Investing with Inflation
Inflation is a great concern for Investors. Let me tell you in layman’s language that, what is inflation and how it works? Well, inflation means reduction in the purchasing power of your money over the time. This happens because of the money printing activities oh the government every year. The newly printed money dilutes the purchasing power of the existing money in the economy. This is known as inflation.
In United States, The inflation is around 2-3% per annum. However, some amount of inflation is good for the health of the economy. But recently the US Government has printed literally $ 1.2 Trillion out of thin air only and today the US Monetary Base (Money in Circulation + Bank Reserves) is $ 2 Trillion.

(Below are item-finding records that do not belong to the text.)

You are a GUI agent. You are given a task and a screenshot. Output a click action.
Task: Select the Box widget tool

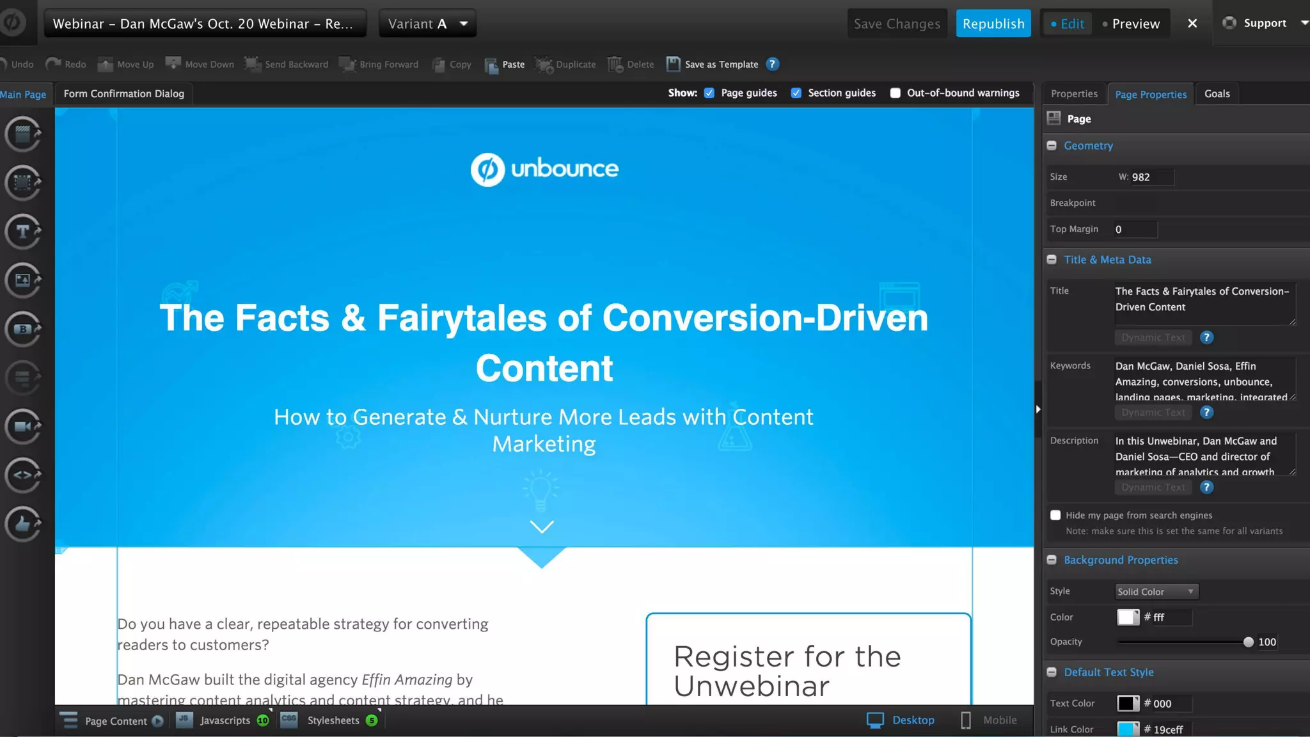click(23, 183)
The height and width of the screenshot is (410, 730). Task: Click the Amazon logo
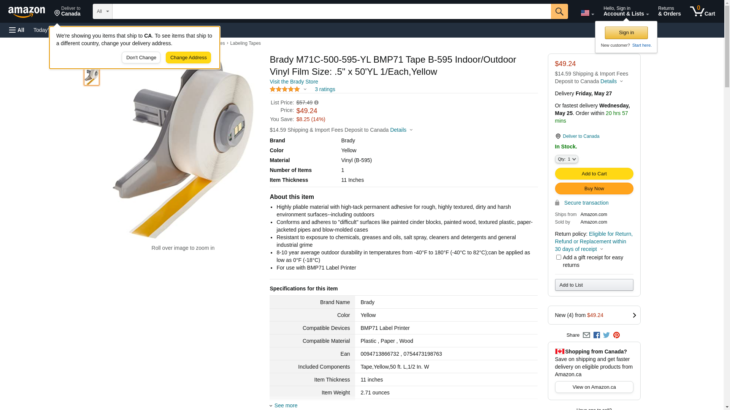pyautogui.click(x=27, y=12)
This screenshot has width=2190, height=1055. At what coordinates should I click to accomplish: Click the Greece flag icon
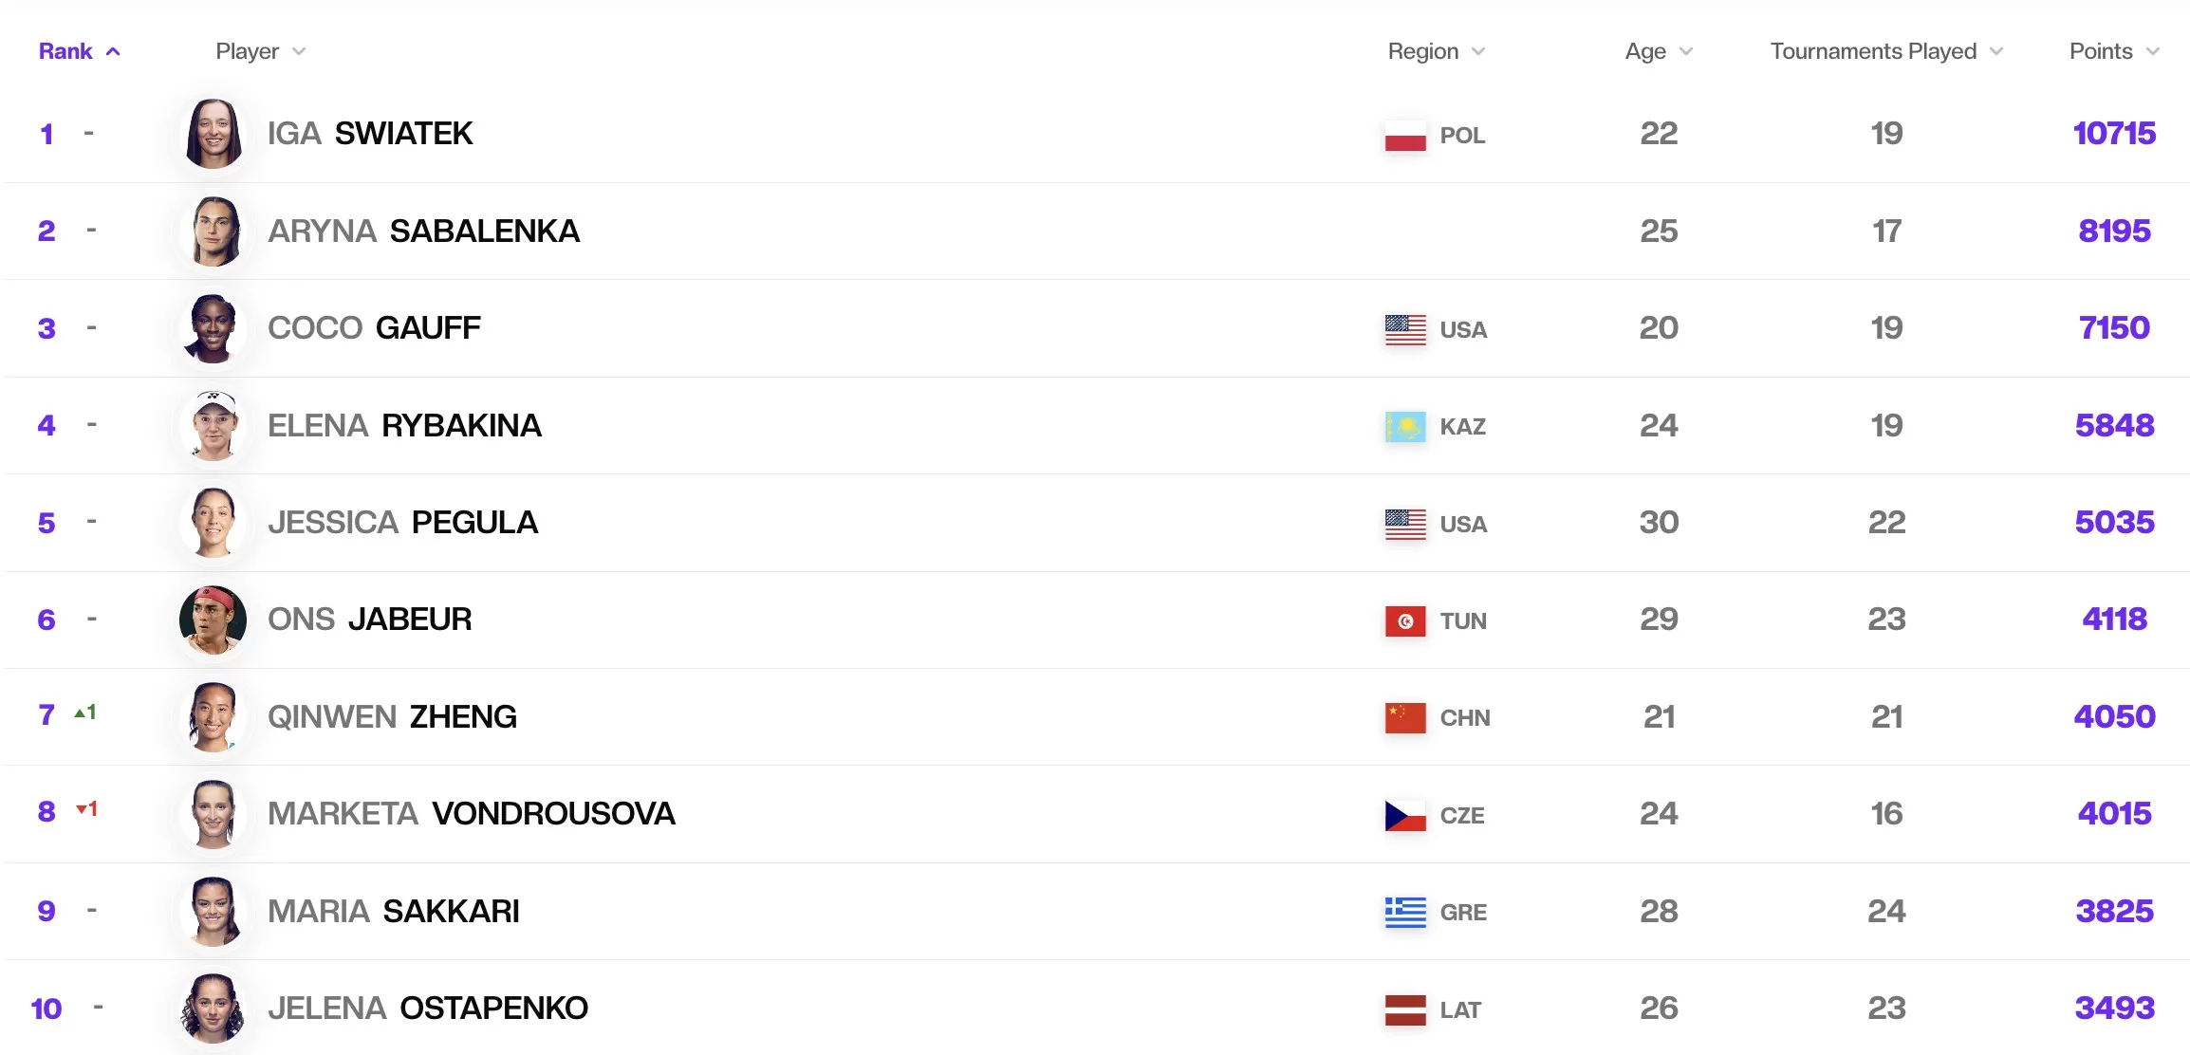click(x=1404, y=913)
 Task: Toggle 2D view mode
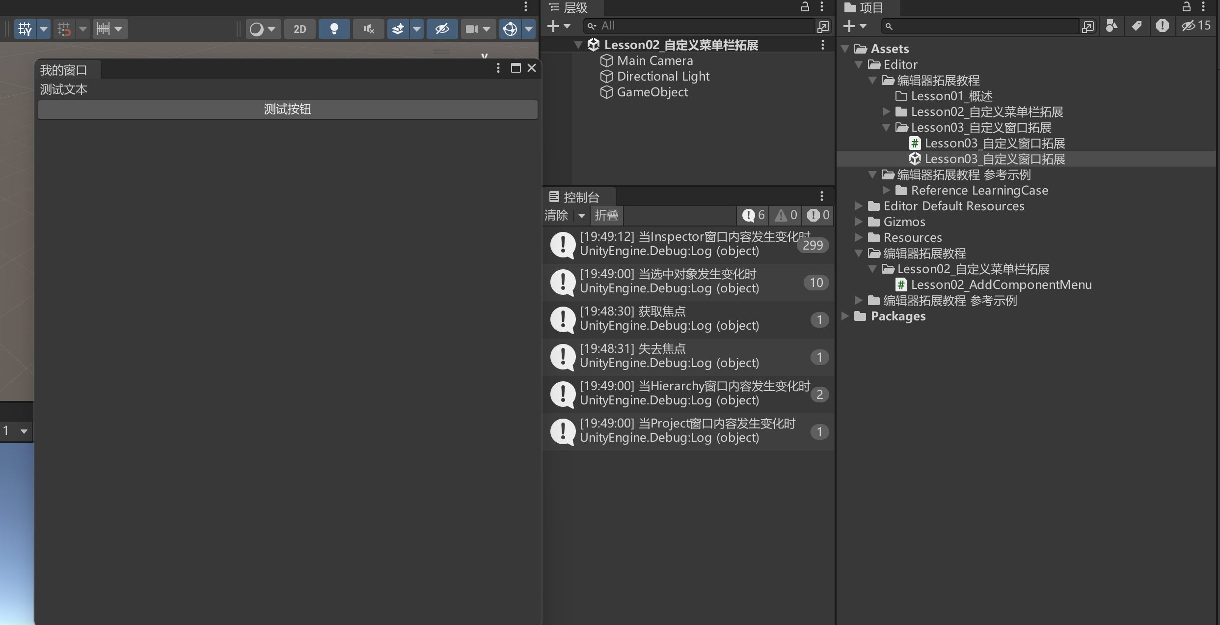pyautogui.click(x=299, y=29)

The US Government has printed this much amount of money since 2007. And it is now giving bailouts to big corporations and central banks around the world from this money.
Thus, sooner or later, the US Economy will face hyperinflation. So from this Information, it is clear that Saving money is worthless. If you have $ 100,000 in your bank savings account or Cash on hand than it’s not a wise decision because the purchasing power of this money will be eroded because of the federal money printing activity.
And this is the reason you should invest your money so that it grows over the time and maintain it’s purchasing power. No one wants to see their money’s purchasing power eroding. You can invest your money in any asset class. Asset is something which is likely to appreciate in the future.
You can invest your money in Stocks, Bonds, Gold, Mutual Funds, Businesses, Real Estate, Art, Antiques, Collectibles, Web Properties (Blogs, Forums & Domain Names) and many other assets. You should invest your money so that it can maintain its purchasing power as well as to grow it.